By the way—all great projects need great tools to make the work a little easier and more professional.

Let’s also post some of the best resources we can muster.

To start us off, I’m reading a pre-release copy of a wonderfully simple yet powerful book by the Heath bothers, Chip and Dan, who wrote Made to Stick: Why Some Ideas Survive and Others Fail fame.

The new book is called Switch: How to change things when change is hard due out in February, 2010. Both are very relevant books for our change-making tool chest!

Two more references for our work—Robin Hood Marketing: Stealing Corporate Savvy to Sell Just Causes by Katya Andresen and no doubt you know about Malcom Gladwell’s Tipping Point: How Little Things Can Make a Big Difference. Grab a copy or two and let’s just see what we can make happen!

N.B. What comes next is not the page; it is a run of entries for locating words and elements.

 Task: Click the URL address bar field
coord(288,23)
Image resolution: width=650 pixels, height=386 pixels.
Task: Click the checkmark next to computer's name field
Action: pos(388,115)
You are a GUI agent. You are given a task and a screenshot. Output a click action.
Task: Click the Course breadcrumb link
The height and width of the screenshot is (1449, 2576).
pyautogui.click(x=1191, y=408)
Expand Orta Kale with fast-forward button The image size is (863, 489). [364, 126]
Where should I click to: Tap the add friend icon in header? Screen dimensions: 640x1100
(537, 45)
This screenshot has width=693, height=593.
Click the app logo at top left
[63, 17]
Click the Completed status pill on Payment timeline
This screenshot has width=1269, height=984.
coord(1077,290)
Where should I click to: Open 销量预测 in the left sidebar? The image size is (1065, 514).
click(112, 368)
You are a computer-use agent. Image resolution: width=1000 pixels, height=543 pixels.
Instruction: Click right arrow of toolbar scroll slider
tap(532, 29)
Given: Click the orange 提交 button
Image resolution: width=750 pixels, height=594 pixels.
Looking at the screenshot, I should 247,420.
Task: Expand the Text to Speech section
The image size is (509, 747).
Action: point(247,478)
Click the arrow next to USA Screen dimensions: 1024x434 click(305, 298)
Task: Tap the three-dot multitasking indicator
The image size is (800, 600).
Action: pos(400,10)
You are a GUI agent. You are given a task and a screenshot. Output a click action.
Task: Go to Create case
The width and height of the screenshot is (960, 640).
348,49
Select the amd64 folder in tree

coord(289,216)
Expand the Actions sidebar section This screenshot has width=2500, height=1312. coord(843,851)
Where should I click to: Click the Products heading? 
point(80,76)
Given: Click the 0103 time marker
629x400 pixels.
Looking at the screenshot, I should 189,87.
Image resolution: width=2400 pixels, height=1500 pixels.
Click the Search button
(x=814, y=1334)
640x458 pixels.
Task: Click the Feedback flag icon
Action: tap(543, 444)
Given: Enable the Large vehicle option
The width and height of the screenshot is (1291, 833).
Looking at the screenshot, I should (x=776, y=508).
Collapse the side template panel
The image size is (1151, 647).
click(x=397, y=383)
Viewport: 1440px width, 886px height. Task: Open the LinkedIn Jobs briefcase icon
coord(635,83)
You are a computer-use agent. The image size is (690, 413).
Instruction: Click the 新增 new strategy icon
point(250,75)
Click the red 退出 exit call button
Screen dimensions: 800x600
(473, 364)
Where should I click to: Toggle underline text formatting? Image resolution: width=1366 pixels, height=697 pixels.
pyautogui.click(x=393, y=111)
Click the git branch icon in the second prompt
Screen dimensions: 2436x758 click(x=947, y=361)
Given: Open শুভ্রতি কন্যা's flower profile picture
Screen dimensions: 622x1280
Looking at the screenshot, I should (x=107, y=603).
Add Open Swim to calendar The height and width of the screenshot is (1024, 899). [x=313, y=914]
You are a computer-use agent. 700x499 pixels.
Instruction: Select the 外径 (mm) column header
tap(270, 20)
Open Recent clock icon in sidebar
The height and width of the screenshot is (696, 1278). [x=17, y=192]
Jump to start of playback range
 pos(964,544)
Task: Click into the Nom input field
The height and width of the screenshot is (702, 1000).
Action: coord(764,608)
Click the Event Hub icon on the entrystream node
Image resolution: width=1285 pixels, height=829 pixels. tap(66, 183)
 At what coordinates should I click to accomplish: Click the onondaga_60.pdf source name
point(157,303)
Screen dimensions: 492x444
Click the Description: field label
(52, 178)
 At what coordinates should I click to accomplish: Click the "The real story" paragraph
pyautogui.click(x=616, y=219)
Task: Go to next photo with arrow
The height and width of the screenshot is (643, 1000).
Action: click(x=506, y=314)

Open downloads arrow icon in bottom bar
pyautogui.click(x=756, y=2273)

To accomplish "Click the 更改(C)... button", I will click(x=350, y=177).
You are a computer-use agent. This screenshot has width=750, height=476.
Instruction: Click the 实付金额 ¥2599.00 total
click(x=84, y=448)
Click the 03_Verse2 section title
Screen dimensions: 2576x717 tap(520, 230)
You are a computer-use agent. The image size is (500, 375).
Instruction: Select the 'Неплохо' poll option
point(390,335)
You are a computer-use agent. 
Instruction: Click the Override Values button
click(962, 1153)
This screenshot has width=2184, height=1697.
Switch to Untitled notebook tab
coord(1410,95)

Postscript—I need to walk the talk: my audacious idea, introducing Ciclovia to Baltimore, is finally coming to some fruition.  Roland Park held our first Sunday Streets along Roland Avenue in October on a beautiful fall day and did a great job with it! Now the City Council is considering a formal resolution, to be called “B’More Streets for People.” A portion of an anti-obesity grant to the Center for Disease Control may help fund the first two years. Some lessons learned can be seen from Mike McQuestion’s great post event report.

The idea found immediate support among all city departments and leaders, but was stymied by the recession and department funding cuts. We may have found a more sustainable way to fund it using volunteers every Sunday.